Yarrow: This aromatic perennial with its lovely, fern-like foliage is also called “thousand leaves,” because of its finely-divided leaves. Introduced to North America by early colonists, yarrow soon became a valued remedy used by many tribes of indigenous people. Human relationships with this healing plant reach back to ancient times. The fossilized pollen of yarrow has been found in Neanderthal burial caves from as far back as 60,000 years. Yarrow has also been associated with magic and divination and is considered by some folk herbalists as a sacred plant with special spiritual powers to offer protection. The herb was also believed to be useful in love potions. Yarrow accompanied soldiers into battle and was relied upon for its hemostatic action to treat wounds.
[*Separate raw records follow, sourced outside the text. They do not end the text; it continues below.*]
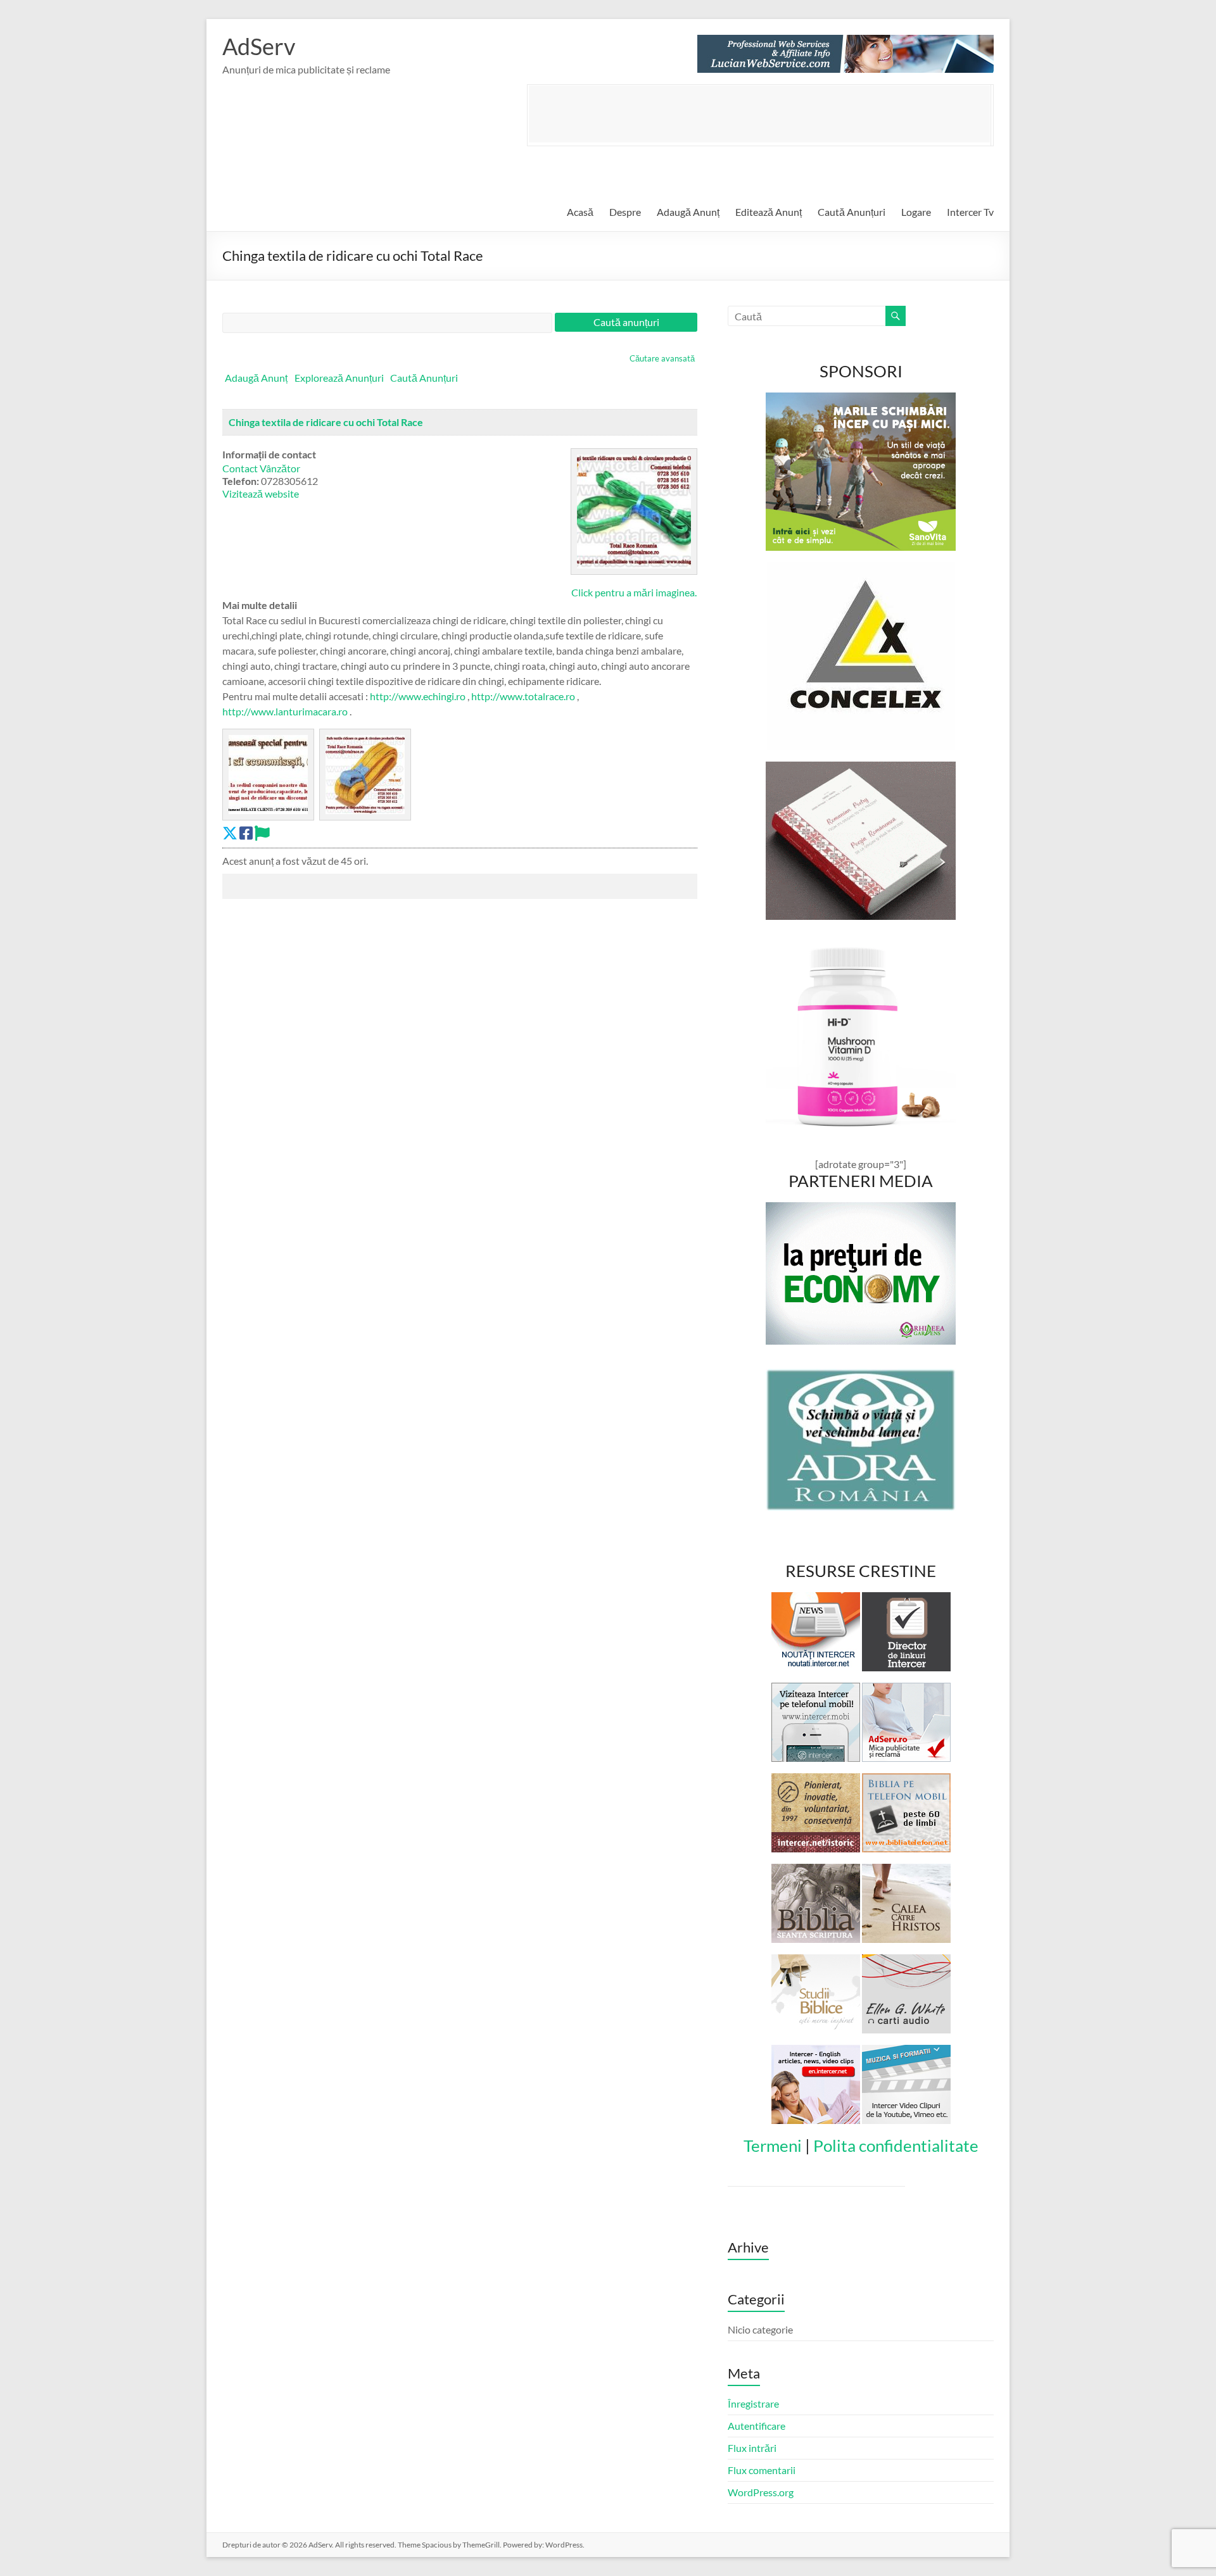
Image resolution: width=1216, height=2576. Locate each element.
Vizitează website (260, 493)
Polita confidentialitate (895, 2145)
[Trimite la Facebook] (246, 833)
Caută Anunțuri (851, 212)
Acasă (580, 212)
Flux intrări (752, 2448)
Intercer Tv (970, 212)
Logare (916, 212)
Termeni (773, 2145)
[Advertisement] (759, 113)
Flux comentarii (761, 2470)
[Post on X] (230, 833)
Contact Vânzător (261, 468)
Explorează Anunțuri (339, 378)
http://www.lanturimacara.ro (285, 711)
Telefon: (240, 481)
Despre (625, 212)
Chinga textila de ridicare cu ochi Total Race (326, 422)
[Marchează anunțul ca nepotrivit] (262, 833)
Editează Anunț (768, 212)
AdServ (258, 46)
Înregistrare (753, 2403)
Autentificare (756, 2426)
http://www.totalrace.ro (523, 696)
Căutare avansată (662, 358)
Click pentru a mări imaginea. (634, 592)
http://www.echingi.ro (418, 696)
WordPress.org (761, 2492)
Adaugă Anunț (688, 212)
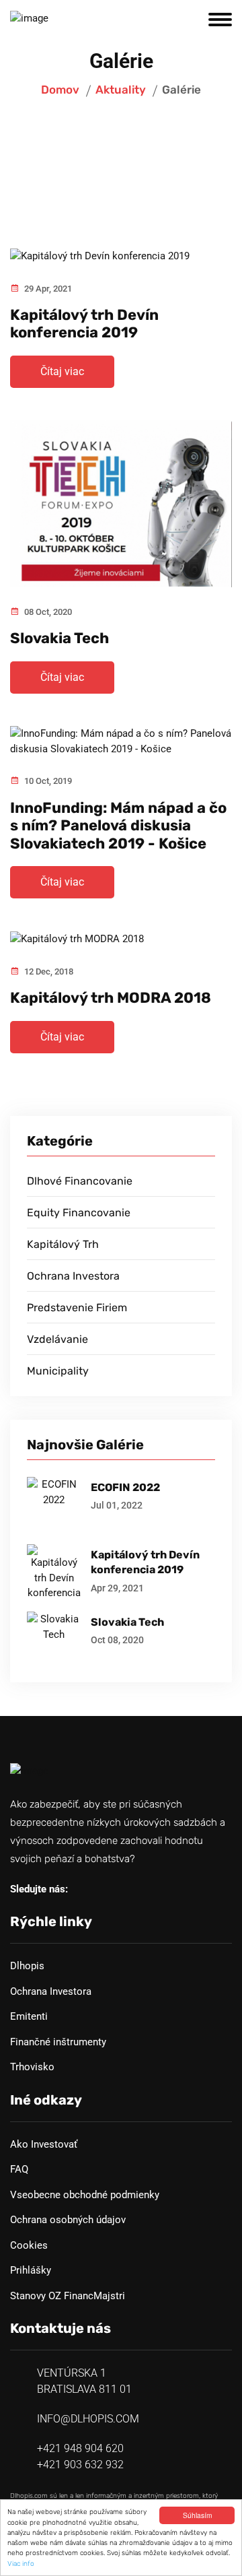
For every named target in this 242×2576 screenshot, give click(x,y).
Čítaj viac (62, 371)
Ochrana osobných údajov (68, 2220)
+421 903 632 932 (80, 2464)
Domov (60, 89)
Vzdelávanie (57, 1339)
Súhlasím (197, 2515)
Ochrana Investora (50, 1991)
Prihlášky (30, 2270)
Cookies (29, 2245)
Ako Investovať (43, 2144)
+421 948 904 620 (80, 2448)
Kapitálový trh (63, 1244)
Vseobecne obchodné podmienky (84, 2195)
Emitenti (29, 2016)
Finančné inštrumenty (58, 2042)
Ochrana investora (73, 1275)
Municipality (58, 1370)
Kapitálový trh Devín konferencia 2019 (84, 323)
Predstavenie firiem (77, 1307)
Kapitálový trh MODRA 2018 (110, 998)
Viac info (20, 2563)
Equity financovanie (78, 1212)
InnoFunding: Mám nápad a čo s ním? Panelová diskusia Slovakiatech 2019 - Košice (118, 826)
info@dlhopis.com (88, 2418)
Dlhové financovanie (79, 1181)
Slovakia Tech (59, 638)
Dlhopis (27, 1966)
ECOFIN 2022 (125, 1487)
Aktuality (120, 89)
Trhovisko (32, 2067)
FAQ (19, 2169)
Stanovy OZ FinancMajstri (67, 2296)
Achilles, the Greek hero is said to have used yarrow in the Trojan War to staunch the blood flowing from the wounds of fallen comrades. And for all you follicly challenged, infusions of yarrow have been used as a hair rinse in attempts to prevent baldness.
So there you have it – those are just some of the alpine beauties you can see in bloom this time of year! Colorado’s alpine meadows are home to some of the country’s most vibrant and colorful collections of wildflowers. And in Lake County, you don’t have to go very far to see any and all of them!
Weed Program Planned For July 31
Of course, with all these beautiful flowers come the weeds. And if you’ve ever wondered which weeds are “good” and which ones need to go, mark the calendar for an upcoming seminar on July 31 at 5:30 p.m. Join others in the neighborhood for “Noxious Weeds: To pull, or not to pull…that is the question!” presented by Kayla Malone, Supervisor with the Chaffee/Lake County Noxious Weed Programs. Sponsored by the Friends of Twin Lakes the event will take place at the Twin Lakes Schoolhouse, 231 Lang in the village.